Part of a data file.
━━━━━━━━━━━━━━━━━━━━━━━━━━━━━━

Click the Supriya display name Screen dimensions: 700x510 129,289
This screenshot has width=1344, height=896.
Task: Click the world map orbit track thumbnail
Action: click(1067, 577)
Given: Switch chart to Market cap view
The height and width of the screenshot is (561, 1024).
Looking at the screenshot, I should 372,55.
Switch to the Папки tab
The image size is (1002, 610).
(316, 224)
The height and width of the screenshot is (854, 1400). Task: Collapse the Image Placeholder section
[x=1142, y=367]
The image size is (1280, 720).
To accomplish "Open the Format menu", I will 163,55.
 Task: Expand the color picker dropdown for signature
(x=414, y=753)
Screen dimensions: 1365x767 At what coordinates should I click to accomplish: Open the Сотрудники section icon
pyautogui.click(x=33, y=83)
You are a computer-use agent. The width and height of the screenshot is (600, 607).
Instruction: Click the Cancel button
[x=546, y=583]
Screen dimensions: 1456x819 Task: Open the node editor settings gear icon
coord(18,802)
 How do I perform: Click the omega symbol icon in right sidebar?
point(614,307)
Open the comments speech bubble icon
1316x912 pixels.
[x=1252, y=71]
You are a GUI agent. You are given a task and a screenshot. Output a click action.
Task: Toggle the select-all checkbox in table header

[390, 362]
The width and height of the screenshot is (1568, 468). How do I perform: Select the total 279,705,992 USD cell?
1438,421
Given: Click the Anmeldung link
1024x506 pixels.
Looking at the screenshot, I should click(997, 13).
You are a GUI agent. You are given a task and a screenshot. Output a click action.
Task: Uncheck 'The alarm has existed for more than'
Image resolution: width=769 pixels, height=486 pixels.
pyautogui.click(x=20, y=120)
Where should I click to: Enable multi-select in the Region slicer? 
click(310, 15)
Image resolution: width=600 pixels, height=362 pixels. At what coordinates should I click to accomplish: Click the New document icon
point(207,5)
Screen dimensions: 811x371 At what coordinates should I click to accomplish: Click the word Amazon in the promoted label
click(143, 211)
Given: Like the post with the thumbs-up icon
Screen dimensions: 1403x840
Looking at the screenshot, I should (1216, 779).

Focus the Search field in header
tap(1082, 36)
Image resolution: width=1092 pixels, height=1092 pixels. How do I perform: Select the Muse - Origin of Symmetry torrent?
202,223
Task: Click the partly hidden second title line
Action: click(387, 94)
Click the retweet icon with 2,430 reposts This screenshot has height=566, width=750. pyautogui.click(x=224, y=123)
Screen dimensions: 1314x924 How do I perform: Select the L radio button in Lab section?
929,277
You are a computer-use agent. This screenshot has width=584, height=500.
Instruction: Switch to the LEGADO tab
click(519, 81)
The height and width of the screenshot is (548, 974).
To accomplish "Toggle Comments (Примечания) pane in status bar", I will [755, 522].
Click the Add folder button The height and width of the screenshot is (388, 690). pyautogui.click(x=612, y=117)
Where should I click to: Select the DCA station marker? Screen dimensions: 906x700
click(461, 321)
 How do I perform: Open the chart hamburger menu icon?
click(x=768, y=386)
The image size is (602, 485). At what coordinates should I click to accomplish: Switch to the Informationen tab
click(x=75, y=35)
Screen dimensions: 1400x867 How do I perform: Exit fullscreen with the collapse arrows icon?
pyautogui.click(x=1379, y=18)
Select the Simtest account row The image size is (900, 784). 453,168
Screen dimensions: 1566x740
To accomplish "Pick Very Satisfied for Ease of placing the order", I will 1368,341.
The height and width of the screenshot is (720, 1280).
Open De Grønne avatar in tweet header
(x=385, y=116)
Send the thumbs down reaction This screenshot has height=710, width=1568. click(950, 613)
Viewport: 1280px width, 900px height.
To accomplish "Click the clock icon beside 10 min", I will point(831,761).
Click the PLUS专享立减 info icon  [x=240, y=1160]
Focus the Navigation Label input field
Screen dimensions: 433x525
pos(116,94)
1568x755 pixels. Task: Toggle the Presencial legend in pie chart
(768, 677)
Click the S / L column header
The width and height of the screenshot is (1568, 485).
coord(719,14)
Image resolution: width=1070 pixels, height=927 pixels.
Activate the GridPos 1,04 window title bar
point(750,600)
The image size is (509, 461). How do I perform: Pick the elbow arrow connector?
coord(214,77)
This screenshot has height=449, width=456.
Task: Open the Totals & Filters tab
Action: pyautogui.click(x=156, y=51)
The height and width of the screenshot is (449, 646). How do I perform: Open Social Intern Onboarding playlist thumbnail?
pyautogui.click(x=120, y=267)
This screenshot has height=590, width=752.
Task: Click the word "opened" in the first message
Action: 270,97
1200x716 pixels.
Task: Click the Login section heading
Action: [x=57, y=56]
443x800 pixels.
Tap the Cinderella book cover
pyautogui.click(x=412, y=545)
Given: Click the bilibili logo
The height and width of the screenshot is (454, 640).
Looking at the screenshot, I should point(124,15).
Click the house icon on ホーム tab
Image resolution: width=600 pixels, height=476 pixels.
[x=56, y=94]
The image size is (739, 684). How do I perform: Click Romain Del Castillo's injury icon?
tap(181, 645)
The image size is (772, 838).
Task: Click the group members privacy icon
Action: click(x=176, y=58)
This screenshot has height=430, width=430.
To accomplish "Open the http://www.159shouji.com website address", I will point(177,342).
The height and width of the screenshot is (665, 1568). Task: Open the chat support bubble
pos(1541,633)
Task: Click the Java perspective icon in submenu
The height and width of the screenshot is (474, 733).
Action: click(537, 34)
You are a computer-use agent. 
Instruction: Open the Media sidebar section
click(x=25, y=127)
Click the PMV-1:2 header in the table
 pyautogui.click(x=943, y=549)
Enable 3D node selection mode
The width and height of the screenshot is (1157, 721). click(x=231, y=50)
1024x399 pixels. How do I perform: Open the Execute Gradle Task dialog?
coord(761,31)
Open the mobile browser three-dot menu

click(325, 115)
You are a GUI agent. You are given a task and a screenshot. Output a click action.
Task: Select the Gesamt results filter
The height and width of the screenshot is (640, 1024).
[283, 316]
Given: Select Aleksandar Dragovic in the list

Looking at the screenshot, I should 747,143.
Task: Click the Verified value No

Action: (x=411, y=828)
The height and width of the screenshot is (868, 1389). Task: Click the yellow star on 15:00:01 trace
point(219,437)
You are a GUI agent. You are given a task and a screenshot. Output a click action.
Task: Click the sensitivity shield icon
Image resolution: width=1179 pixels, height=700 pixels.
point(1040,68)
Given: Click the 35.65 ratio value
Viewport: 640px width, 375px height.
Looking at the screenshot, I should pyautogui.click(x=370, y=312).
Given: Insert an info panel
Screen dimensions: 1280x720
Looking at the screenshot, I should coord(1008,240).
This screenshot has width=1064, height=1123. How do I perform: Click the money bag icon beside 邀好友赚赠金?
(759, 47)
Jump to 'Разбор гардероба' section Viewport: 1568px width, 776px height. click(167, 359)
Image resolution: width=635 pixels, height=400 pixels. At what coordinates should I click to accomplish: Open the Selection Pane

━━━━━━━━━━━━━━━━━━━━━━━━━━━━━━

Write the lines above as a JSON list of strings, one string per line, leaving out blank lines.

[
  "Click the Supriya display name Screen dimensions: 700x510 129,289",
  "This screenshot has width=1344, height=896.",
  "Task: Click the world map orbit track thumbnail",
  "Action: click(1067, 577)",
  "Given: Switch chart to Market cap view",
  "The height and width of the screenshot is (561, 1024).",
  "Looking at the screenshot, I should 372,55.",
  "Switch to the Папки tab",
  "The image size is (1002, 610).",
  "(316, 224)",
  "The height and width of the screenshot is (854, 1400). Task: Collapse the Image Placeholder section",
  "[x=1142, y=367]",
  "The image size is (1280, 720).",
  "To accomplish \"Open the Format menu\", I will 163,55.",
  " Task: Expand the color picker dropdown for signature",
  "(x=414, y=753)",
  "Screen dimensions: 1365x767 At what coordinates should I click to accomplish: Open the Сотрудники section icon",
  "pyautogui.click(x=33, y=83)",
  "You are a computer-use agent. The width and height of the screenshot is (600, 607).",
  "Instruction: Click the Cancel button",
  "[x=546, y=583]",
  "Screen dimensions: 1456x819 Task: Open the node editor settings gear icon",
  "coord(18,802)",
  " How do I perform: Click the omega symbol icon in right sidebar?",
  "point(614,307)",
  "Open the comments speech bubble icon",
  "1316x912 pixels.",
  "[x=1252, y=71]",
  "You are a GUI agent. You are given a task and a screenshot. Output a click action.",
  "Task: Toggle the select-all checkbox in table header",
  "[390, 362]",
  "The width and height of the screenshot is (1568, 468). How do I perform: Select the total 279,705,992 USD cell?",
  "1438,421",
  "Given: Click the Anmeldung link",
  "1024x506 pixels.",
  "Looking at the screenshot, I should click(997, 13).",
  "You are a GUI agent. You are given a task and a screenshot. Output a click action.",
  "Task: Uncheck 'The alarm has existed for more than'",
  "Image resolution: width=769 pixels, height=486 pixels.",
  "pyautogui.click(x=20, y=120)",
  "Where should I click to: Enable multi-select in the Region slicer? ",
  "click(310, 15)",
  "Image resolution: width=600 pixels, height=362 pixels. At what coordinates should I click to accomplish: Click the New document icon",
  "point(207,5)",
  "Screen dimensions: 811x371 At what coordinates should I click to accomplish: Click the word Amazon in the promoted label",
  "click(143, 211)",
  "Given: Like the post with the thumbs-up icon",
  "Screen dimensions: 1403x840",
  "Looking at the screenshot, I should (1216, 779).",
  "Focus the Search field in header",
  "tap(1082, 36)",
  "Image resolution: width=1092 pixels, height=1092 pixels. How do I perform: Select the Muse - Origin of Symmetry torrent?",
  "202,223",
  "Task: Click the partly hidden second title line",
  "Action: click(387, 94)",
  "Click the retweet icon with 2,430 reposts This screenshot has height=566, width=750. pyautogui.click(x=224, y=123)",
  "Screen dimensions: 1314x924 How do I perform: Select the L radio button in Lab section?",
  "929,277",
  "You are a computer-use agent. This screenshot has width=584, height=500.",
  "Instruction: Switch to the LEGADO tab",
  "click(519, 81)",
  "The height and width of the screenshot is (548, 974).",
  "To accomplish \"Toggle Comments (Примечания) pane in status bar\", I will [755, 522].",
  "Click the Add folder button The height and width of the screenshot is (388, 690). pyautogui.click(x=612, y=117)",
  "Where should I click to: Select the DCA station marker? Screen dimensions: 906x700",
  "click(461, 321)",
  " How do I perform: Open the chart hamburger menu icon?",
  "click(x=768, y=386)",
  "The image size is (602, 485). At what coordinates should I click to accomplish: Switch to the Informationen tab",
  "click(x=75, y=35)",
  "Screen dimensions: 1400x867 How do I perform: Exit fullscreen with the collapse arrows icon?",
  "pyautogui.click(x=1379, y=18)",
  "Select the Simtest account row The image size is (900, 784). 453,168",
  "Screen dimensions: 1566x740",
  "To accomplish \"Pick Very Satisfied for Ease of placing the order\", I will 1368,341.",
  "The height and width of the screenshot is (720, 1280).",
  "Open De Grønne avatar in tweet header",
  "(x=385, y=116)",
  "Send the thumbs down reaction This screenshot has height=710, width=1568. click(950, 613)",
  "Viewport: 1280px width, 900px height.",
  "To accomplish \"Click the clock icon beside 10 min\", I will point(831,761).",
  "Click the PLUS专享立减 info icon  [x=240, y=1160]",
  "Focus the Navigation Label input field",
  "Screen dimensions: 433x525",
  "pos(116,94)",
  "1568x755 pixels. Task: Toggle the Presencial legend in pie chart",
  "(768, 677)",
  "Click the S / L column header",
  "The width and height of the screenshot is (1568, 485).",
  "coord(719,14)",
  "Image resolution: width=1070 pixels, height=927 pixels.",
  "Activate the GridPos 1,04 window title bar",
  "point(750,600)",
  "The image size is (509, 461). How do I perform: Pick the elbow arrow connector?",
  "coord(214,77)",
  "This screenshot has height=449, width=456.",
  "Task: Open the Totals & Filters tab",
  "Action: pyautogui.click(x=156, y=51)",
  "The height and width of the screenshot is (449, 646). How do I perform: Open Social Intern Onboarding playlist thumbnail?",
  "pyautogui.click(x=120, y=267)",
  "This screenshot has height=590, width=752.",
  "Task: Click the word \"opened\" in the first message",
  "Action: 270,97",
  "1200x716 pixels.",
  "Task: Click the Login section heading",
  "Action: [x=57, y=56]",
  "443x800 pixels.",
  "Tap the Cinderella book cover",
  "pyautogui.click(x=412, y=545)",
  "Given: Click the bilibili logo",
  "The height and width of the screenshot is (454, 640).",
  "Looking at the screenshot, I should point(124,15).",
  "Click the house icon on ホーム tab",
  "Image resolution: width=600 pixels, height=476 pixels.",
  "[x=56, y=94]",
  "The image size is (739, 684). How do I perform: Click Romain Del Castillo's injury icon?",
  "tap(181, 645)",
  "The image size is (772, 838).",
  "Task: Click the group members privacy icon",
  "Action: click(x=176, y=58)",
  "This screenshot has height=430, width=430.",
  "To accomplish \"Open the http://www.159shouji.com website address\", I will point(177,342).",
  "The height and width of the screenshot is (665, 1568). Task: Open the chat support bubble",
  "pos(1541,633)",
  "Task: Click the Java perspective icon in submenu",
  "The height and width of the screenshot is (474, 733).",
  "Action: click(537, 34)",
  "You are a computer-use agent. ",
  "Instruction: Open the Media sidebar section",
  "click(x=25, y=127)",
  "Click the PMV-1:2 header in the table",
  " pyautogui.click(x=943, y=549)",
  "Enable 3D node selection mode",
  "The width and height of the screenshot is (1157, 721). click(x=231, y=50)",
  "1024x399 pixels. How do I perform: Open the Execute Gradle Task dialog?",
  "coord(761,31)",
  "Open the mobile browser three-dot menu",
  "click(325, 115)",
  "You are a GUI agent. You are given a task and a screenshot. Output a click action.",
  "Task: Select the Gesamt results filter",
  "The height and width of the screenshot is (640, 1024).",
  "[283, 316]",
  "Given: Select Aleksandar Dragovic in the list",
  "Looking at the screenshot, I should 747,143.",
  "Task: Click the Verified value No",
  "Action: (x=411, y=828)",
  "The height and width of the screenshot is (868, 1389). Task: Click the yellow star on 15:00:01 trace",
  "point(219,437)",
  "You are a GUI agent. You are given a task and a screenshot. Output a click action.",
  "Task: Click the sensitivity shield icon",
  "Image resolution: width=1179 pixels, height=700 pixels.",
  "point(1040,68)",
  "Given: Click the 35.65 ratio value",
  "Viewport: 640px width, 375px height.",
  "Looking at the screenshot, I should pyautogui.click(x=370, y=312).",
  "Given: Insert an info panel",
  "Screen dimensions: 1280x720",
  "Looking at the screenshot, I should coord(1008,240).",
  "This screenshot has width=1064, height=1123. How do I perform: Click the money bag icon beside 邀好友赚赠金?",
  "(759, 47)",
  "Jump to 'Разбор гардероба' section Viewport: 1568px width, 776px height. click(167, 359)",
  "Image resolution: width=635 pixels, height=400 pixels. At what coordinates should I click to accomplish: Open the Selection Pane"
]